Cookbook author Cathy Barrow doesn’t hide the fact that she’s baked a lot of bad bagels in her time. In the introduction of her newest book, “Bagels, Schmears, and a Nice Piece of Fish: A Whole Brunch of Recipes to Make at Home” published by Chronicle Books in March, Barrow writes about her many attempts to replicate the bagels she ate as a child in the 1960s when her grandmother would fly to Toledo, Ohio, with a striped hatbox full of ones made in Brookline, Massachusetts. Or the bagels from Bagel Land she and her teen pals ate most days after school in the Squirrel Hill neighborhood of Pittsburgh in the 1970s. Or the bagels, schmeared with chive cream cheese and topped with lox, she bought on business trips to New York and brought back to the bagel-barren Washington, D.C., of the 1980s where she lived.

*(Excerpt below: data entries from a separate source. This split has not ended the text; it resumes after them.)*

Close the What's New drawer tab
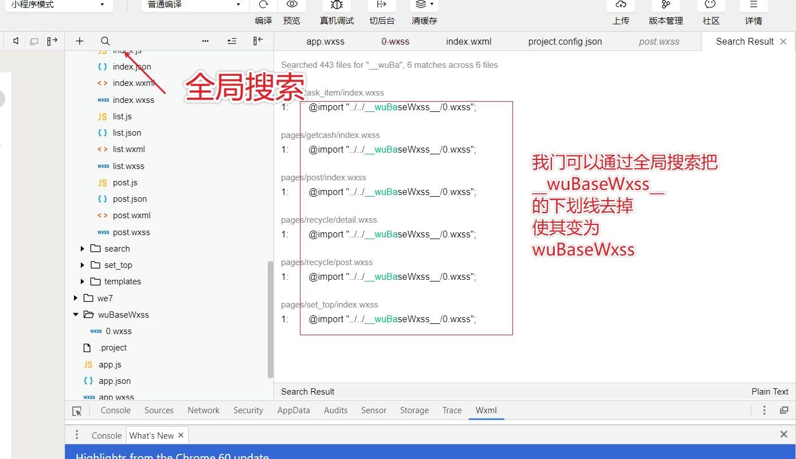(181, 435)
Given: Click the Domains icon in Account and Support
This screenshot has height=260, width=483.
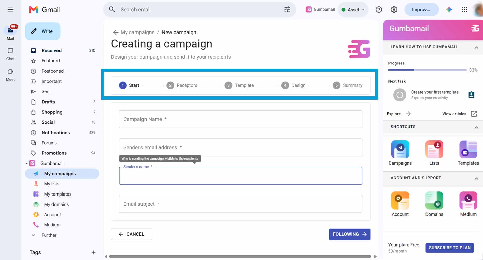Looking at the screenshot, I should point(434,201).
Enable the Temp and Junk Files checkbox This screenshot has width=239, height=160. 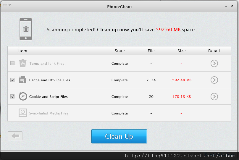tap(12, 63)
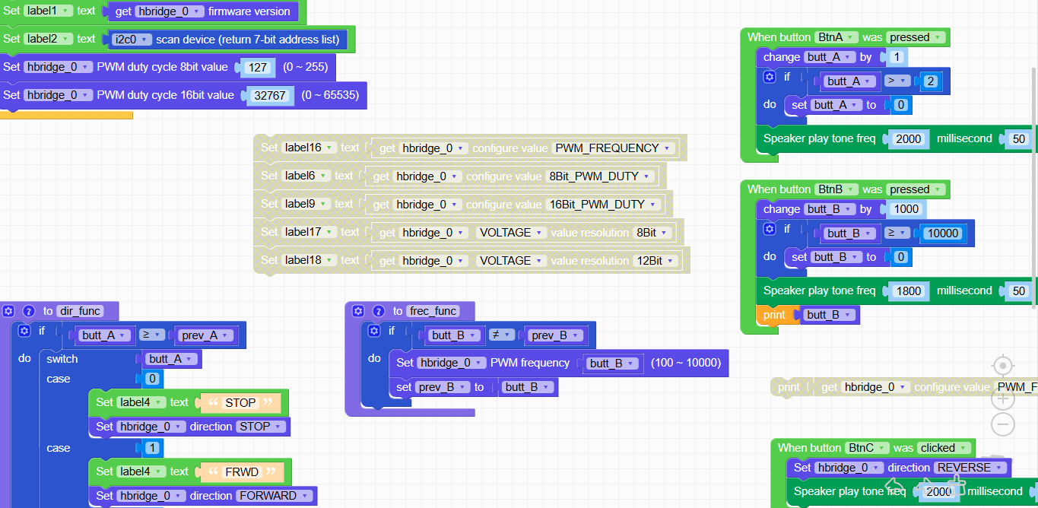This screenshot has width=1038, height=508.
Task: Center the workspace with the crosshair icon
Action: coord(1003,367)
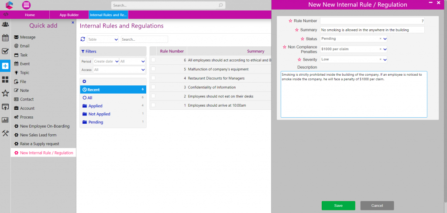Image resolution: width=447 pixels, height=213 pixels.
Task: Open the hamburger main menu icon
Action: point(26,5)
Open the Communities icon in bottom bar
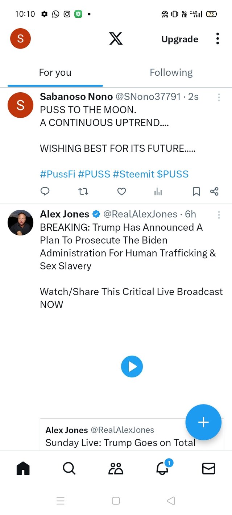 point(116,469)
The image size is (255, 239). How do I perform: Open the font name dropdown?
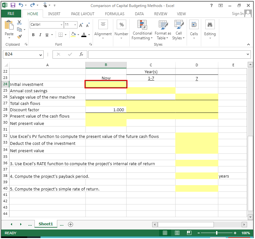[61, 25]
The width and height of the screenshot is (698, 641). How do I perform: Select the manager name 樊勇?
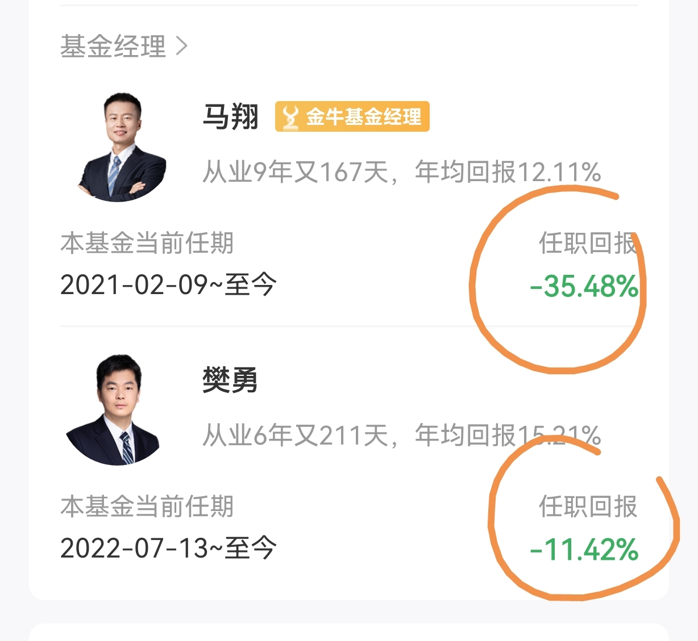230,380
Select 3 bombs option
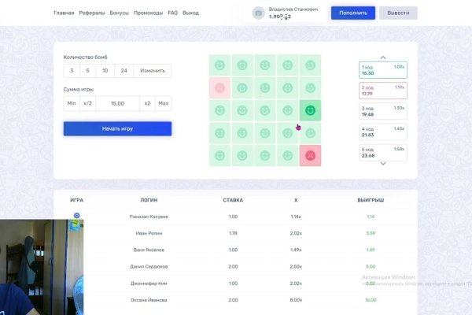Image resolution: width=472 pixels, height=315 pixels. pyautogui.click(x=72, y=71)
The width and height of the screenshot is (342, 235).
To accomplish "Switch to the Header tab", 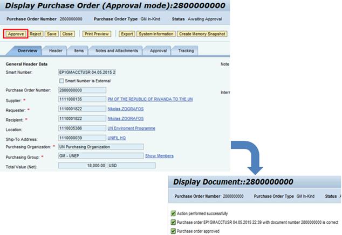I will (x=56, y=51).
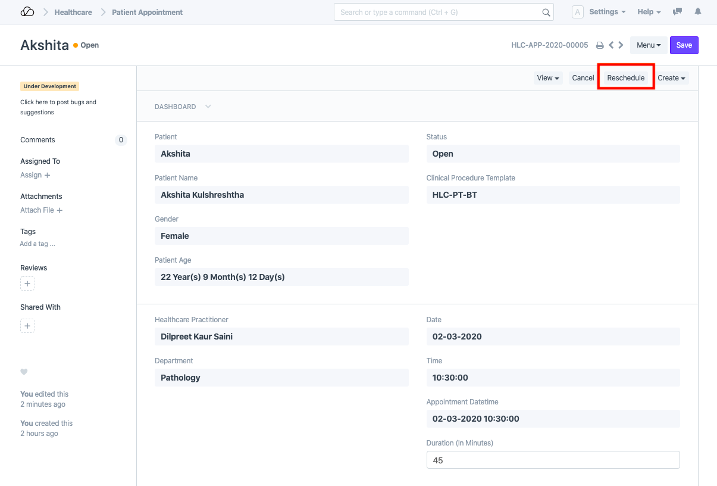Add a review with plus box
Screen dimensions: 717x486
click(x=27, y=284)
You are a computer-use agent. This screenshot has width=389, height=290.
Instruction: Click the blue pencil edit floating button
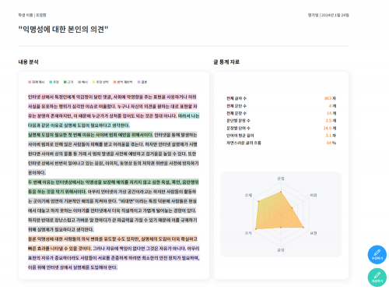coord(377,255)
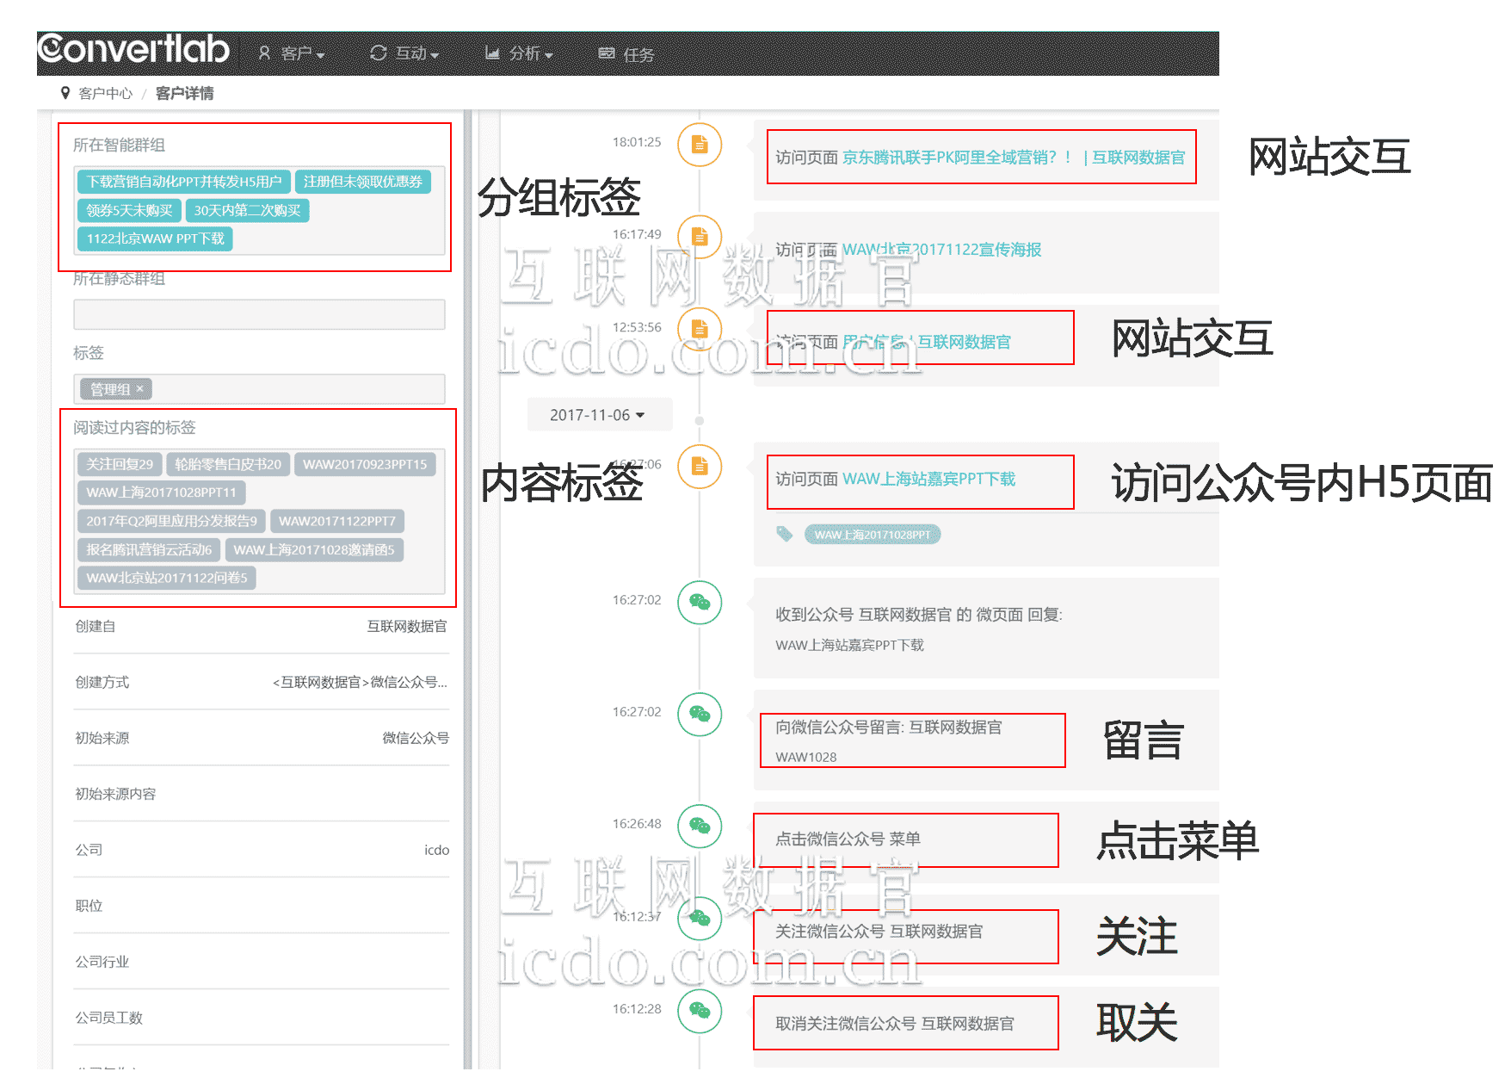
Task: Remove the 管理组 tag
Action: coord(140,389)
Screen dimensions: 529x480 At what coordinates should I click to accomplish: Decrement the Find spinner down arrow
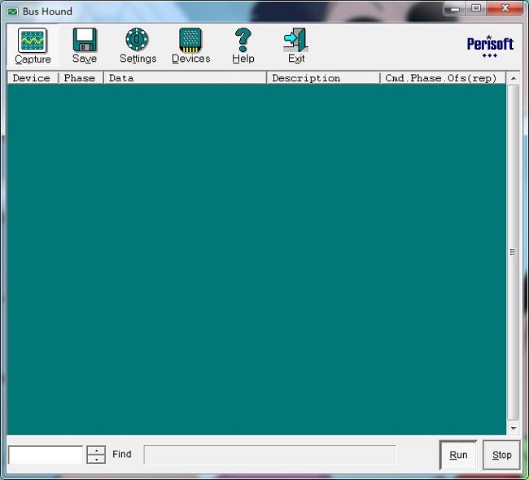96,460
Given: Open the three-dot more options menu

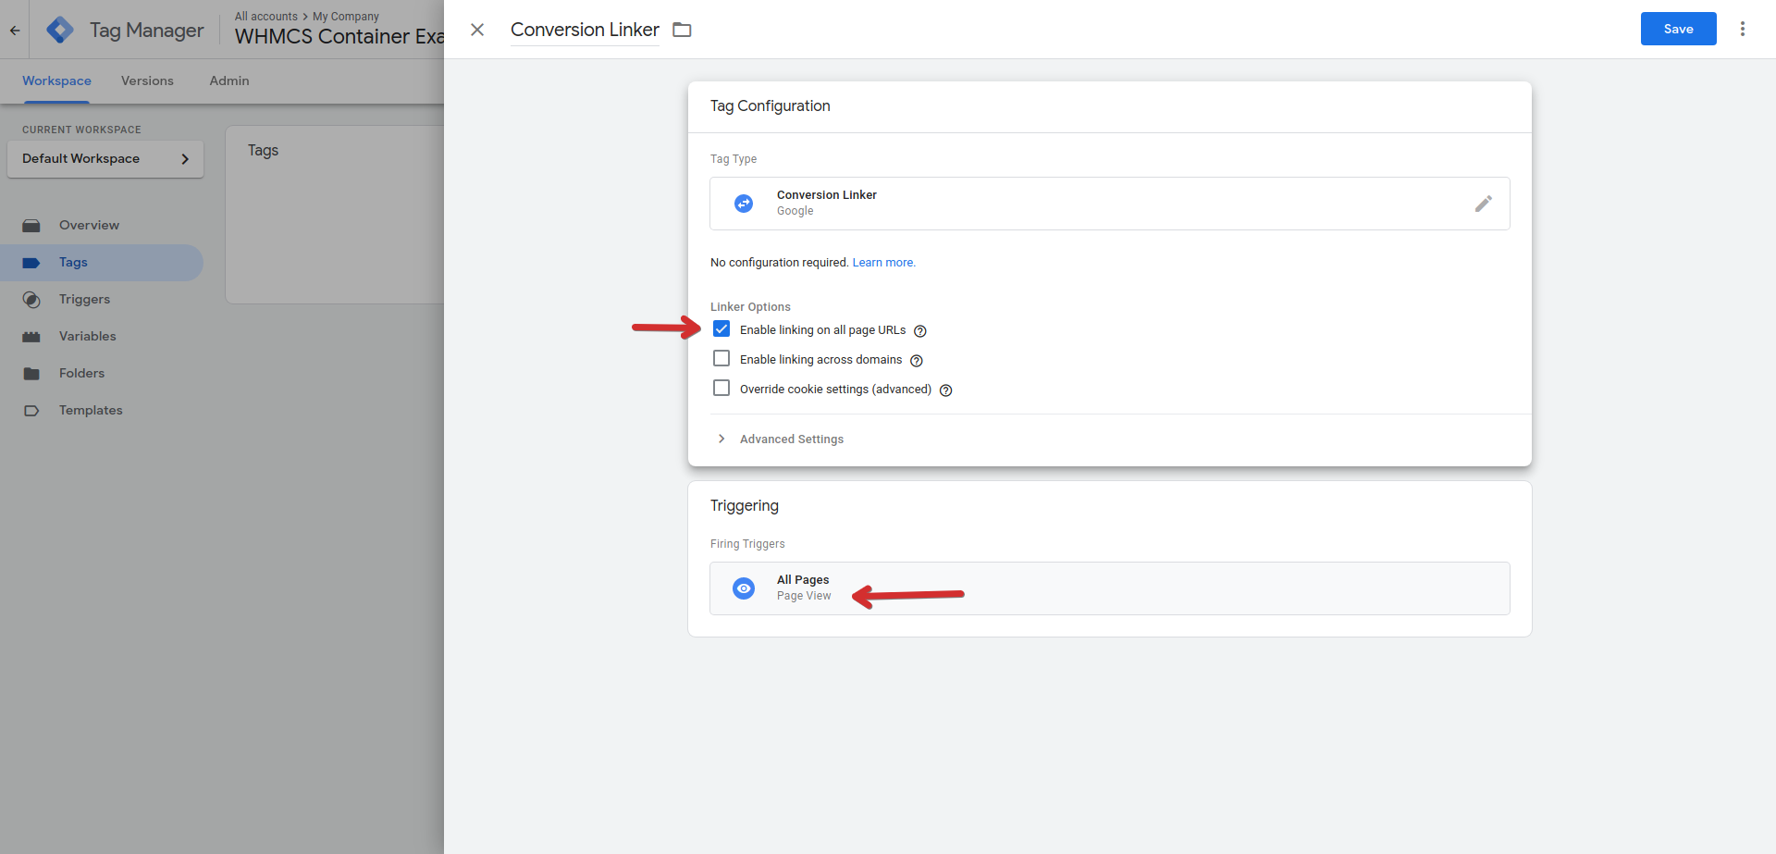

For decades, the resulting bagels, even for this hearty DIY-er, were doughy, lacked structure, and/or tasted bland. Like rolls with holes, she recalls.

Cathy Barrow’s new book cracks the code to fabulous homemade bagels.

“And every time I tried a new bagel recipe, it would yield nine or 12 bagels. That’s a lot of disappointing bagels for one or two people to have to eat,” said Barrow, admitting that many ingredients were wasted by these failed attempts.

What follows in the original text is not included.